• _Exercise aim_
Set down exactly the lines below, starting at the one that contains "Maximize the Properties window" and ending at the one that contains "Click the phone icon in the top bar", with both of those lines included and nothing else.

───── Data section

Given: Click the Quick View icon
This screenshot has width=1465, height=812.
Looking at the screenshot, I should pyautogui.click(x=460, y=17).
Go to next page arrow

──────────
───── Data section

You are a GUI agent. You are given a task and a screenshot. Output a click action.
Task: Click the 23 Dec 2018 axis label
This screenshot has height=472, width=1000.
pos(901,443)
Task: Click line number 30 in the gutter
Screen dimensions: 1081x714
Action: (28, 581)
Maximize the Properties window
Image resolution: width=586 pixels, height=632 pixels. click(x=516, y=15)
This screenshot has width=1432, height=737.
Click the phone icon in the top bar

──────────
───── Data section

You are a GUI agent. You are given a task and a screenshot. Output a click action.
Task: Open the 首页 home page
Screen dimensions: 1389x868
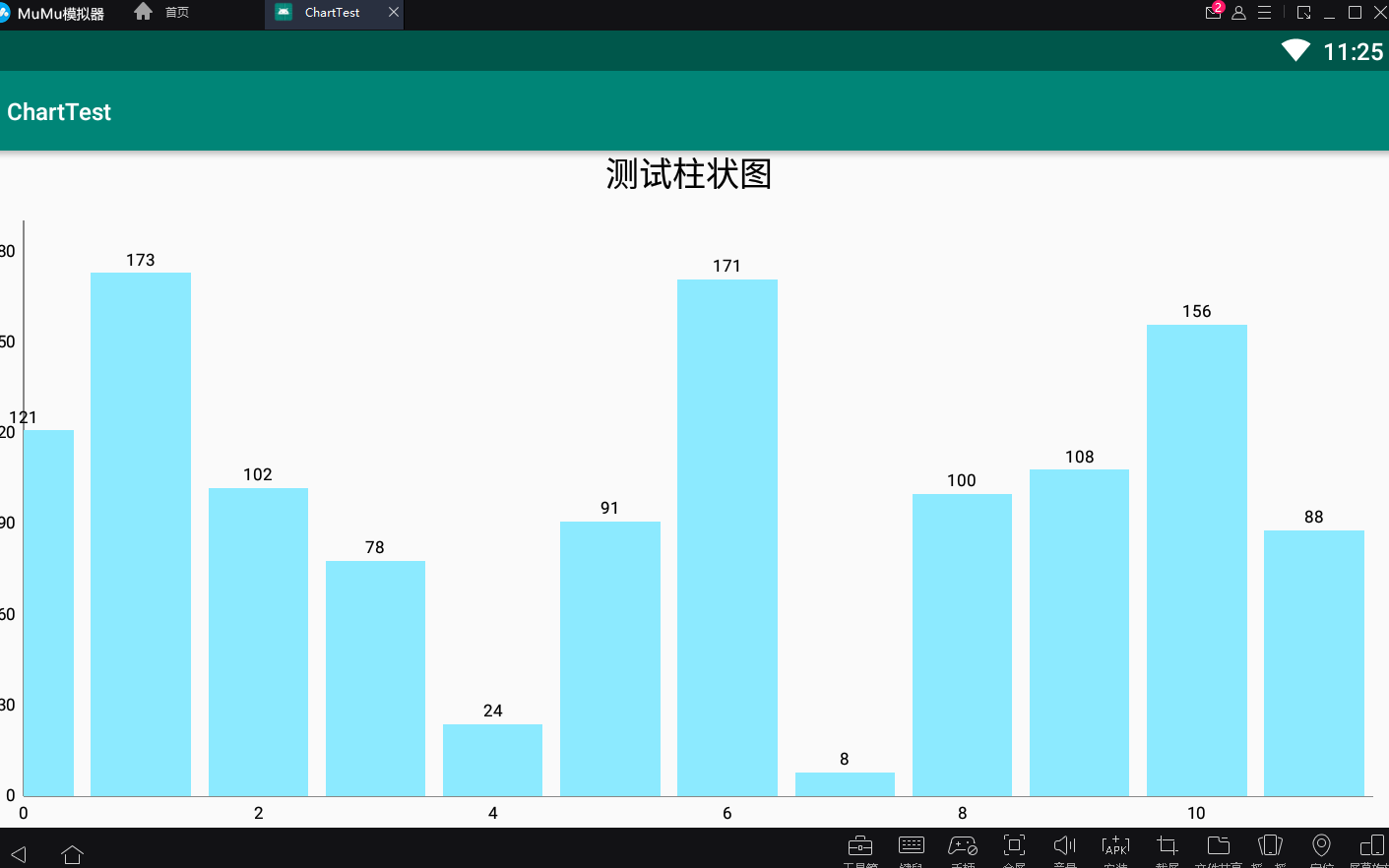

──────────

• _Your response_
Maximize the Properties window
Image resolution: width=586 pixels, height=632 pixels. click(x=516, y=15)
This screenshot has width=1432, height=737.
Click the phone icon in the top bar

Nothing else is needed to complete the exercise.